Textauszug:
<<<<
5        Die Behandlung der vom Revisionswerber gegen dieses Erkenntnis erhobenen Beschwerde an den Verfassungsgerichtshof (VfGH) wurde von diesem mit Beschluss vom 11. Juni 2019, E 716/2019-4, abgelehnt.

6        Begründend führte der VfGH dazu unter anderem aus:

„Spezifische verfassungsrechtliche Überlegungen sind zur Beantwortung der aufgeworfenen Frage, insbesondere der Frage, ob das Verwaltungsgericht Wien zu Recht von einer Irreführungsabsicht und damit vom Vorliegen eines Wiederaufnahmegrundes ausgegangen ist (vgl. zB VwGH 14.12.2018, Ra 2018/01/0406) sowie in der Folge zu Recht das Vorliegen eines rechtmäßigen Aufenthaltes als Verleihungsvoraussetzung verneint hat, nicht anzustellen.“

7        Die Beschwerde wurde gemäß Art. 144 Abs. 3 B-VG mit weiterem Beschluss vom 8. Juli 2019, E 716/2019-15, an den Verwaltungsgerichtshof zur Entscheidung abgetreten.

8        Sodann erhob der Revisionswerber die vorliegende außerordentliche Revision an den Verwaltungsgerichtshof.
>>>>
Aufgaben:
1 – Beantworte anhand des Auszugs zum Revisionsverfahren:
(a) Mit welchem Beschluss (Datum und Geschäftszahl) lehnte der VfGH die Behandlung der Beschwerde ab?
(b) Gemäß welcher Bestimmung wurde die Beschwerde an den Verwaltungsgerichtshof abgetreten?
(c) Welche Art von Revision erhob der Revisionswerber danach?
2 – Fasse den Auszug zum Revisionsverfahren in zwei Sätzen zusammen.
3 – Schreibe den Auszug zum Revisionsverfahren im Anschluss an seinen letzten Absatz weiter.
Die Auflistung steht in keinem Zusammenhang mit dem Auszug zum Revisionsverfahren.

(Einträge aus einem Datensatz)
<<<<
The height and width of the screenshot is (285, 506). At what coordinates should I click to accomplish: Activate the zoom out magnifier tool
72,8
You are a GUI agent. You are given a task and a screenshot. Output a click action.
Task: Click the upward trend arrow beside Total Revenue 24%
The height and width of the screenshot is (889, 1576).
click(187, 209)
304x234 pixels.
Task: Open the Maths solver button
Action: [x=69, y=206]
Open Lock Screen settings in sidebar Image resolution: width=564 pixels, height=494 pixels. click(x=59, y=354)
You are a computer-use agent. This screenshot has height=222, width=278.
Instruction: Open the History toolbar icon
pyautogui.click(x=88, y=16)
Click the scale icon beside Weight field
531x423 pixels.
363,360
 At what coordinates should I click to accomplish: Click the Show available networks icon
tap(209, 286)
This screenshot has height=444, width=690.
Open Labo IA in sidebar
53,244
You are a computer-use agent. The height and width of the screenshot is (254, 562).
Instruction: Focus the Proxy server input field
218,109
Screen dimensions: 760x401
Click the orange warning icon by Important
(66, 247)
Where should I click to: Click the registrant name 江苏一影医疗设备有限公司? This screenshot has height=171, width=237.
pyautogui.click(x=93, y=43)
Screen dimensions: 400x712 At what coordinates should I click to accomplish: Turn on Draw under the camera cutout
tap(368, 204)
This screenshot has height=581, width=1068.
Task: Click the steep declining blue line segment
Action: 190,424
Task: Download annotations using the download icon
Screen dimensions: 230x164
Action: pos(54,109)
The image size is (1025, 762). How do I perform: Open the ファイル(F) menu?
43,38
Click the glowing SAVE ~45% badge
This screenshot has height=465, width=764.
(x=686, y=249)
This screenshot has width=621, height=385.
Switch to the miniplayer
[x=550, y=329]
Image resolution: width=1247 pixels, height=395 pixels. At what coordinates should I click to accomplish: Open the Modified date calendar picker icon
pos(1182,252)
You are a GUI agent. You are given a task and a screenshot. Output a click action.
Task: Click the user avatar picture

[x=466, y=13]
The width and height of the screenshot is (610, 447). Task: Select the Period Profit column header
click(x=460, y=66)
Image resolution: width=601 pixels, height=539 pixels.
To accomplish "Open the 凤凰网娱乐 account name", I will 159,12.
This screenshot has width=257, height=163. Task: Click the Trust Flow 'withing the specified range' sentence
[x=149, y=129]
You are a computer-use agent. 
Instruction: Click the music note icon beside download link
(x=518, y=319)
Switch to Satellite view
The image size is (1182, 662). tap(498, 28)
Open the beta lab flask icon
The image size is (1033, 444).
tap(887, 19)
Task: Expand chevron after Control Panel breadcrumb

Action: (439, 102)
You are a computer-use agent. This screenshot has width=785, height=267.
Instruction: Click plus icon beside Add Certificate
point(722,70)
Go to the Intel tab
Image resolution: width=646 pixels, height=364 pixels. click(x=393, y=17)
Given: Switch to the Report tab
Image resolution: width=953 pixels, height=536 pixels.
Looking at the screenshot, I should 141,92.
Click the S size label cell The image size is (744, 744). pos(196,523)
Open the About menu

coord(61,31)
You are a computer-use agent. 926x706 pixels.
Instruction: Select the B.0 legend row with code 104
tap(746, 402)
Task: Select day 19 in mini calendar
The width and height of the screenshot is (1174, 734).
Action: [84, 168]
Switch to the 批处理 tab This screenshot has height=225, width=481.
>>>>
Lösungen:
1 –
(a) Mit Beschluss vom 11. Juni 2019, E 716/2019-4.
(b) Gemäß Art. 144 Abs. 3 B-VG.
(c) Eine außerordentliche Revision an den Verwaltungsgerichtshof.

2 – Der VfGH lehnte mit Beschluss vom 11. Juni 2019 die Behandlung der Beschwerde des Revisionswerbers ab, weil spezifische verfassungsrechtliche Überlegungen zu den aufgeworfenen Fragen nicht anzustellen seien, und trat sie mit Beschluss vom 8. Juli 2019 gemäß Art. 144 Abs. 3 B-VG an den Verwaltungsgerichtshof ab. Daraufhin erhob der Revisionswerber die vorliegende außerordentliche Revision an den Verwaltungsgerichtshof.

3 –
9        Nach Art. 133 Abs. 4 B-VG ist gegen ein Erkenntnis des Verwaltungsgerichtes die Revision zulässig, wenn sie von der Lösung einer Rechtsfrage abhängt, der grundsätzliche Bedeutung zukommt, insbesondere weil das Erkenntnis von der Rechtsprechung des Verwaltungsgerichtshofes abweicht, eine solche Rechtsprechung fehlt oder die zu lösende Rechtsfrage in der bisherigen Rechtsprechung des Verwaltungsgerichtshofes nicht einheitlich beantwortet wird.

10       Nach § 34 Abs. 1 VwGG sind Revisionen, die sich wegen Nichtvorliegens der Voraussetzungen des Art. 133 Abs. 4 B-VG nicht zur Behandlung eignen, ohne weiteres Verfahren in nichtöffentlicher Sitzung mit Beschluss zurückzuweisen.

11       Nach § 34 Abs. 1a VwGG hat der Verwaltungsgerichtshof die Zulässigkeit einer außerordentlichen Revision gemäß Art. 133 Abs. 4 B-VG im Rahmen der dafür in der Revision vorgebrachten Gründe (§ 28 Abs. 3 VwGG) zu überprüfen.

12       Die für die Erschleichung eines Bescheides notwendige Irreführungsabsicht setzt nach der Rechtsprechung des Verwaltungsgerichtshofes voraus, dass die Partei wider besseren Wissens gehandelt hat, um einen vielleicht sonst nicht erreichbaren Vorteil zu erlangen. Ob Irreführungsabsicht vorliegt, kann nur aus den das rechtswidrige Verhalten der Partei begleitenden Umständen geschlossen werden, die von der Behörde in freier Beweiswürdigung festzustellen sind (vgl. VwGH 6.4.2020, Ra 2019/01/0169, mwN).

13       Mit der pauschalen Behauptung im Zulässigkeitsvorbringen, eine Irreführungsabsicht des Revisionswerbers sei keinesfalls gegeben, wird keine Rechtsfrage von grundsätzlicher Bedeutung aufgezeigt.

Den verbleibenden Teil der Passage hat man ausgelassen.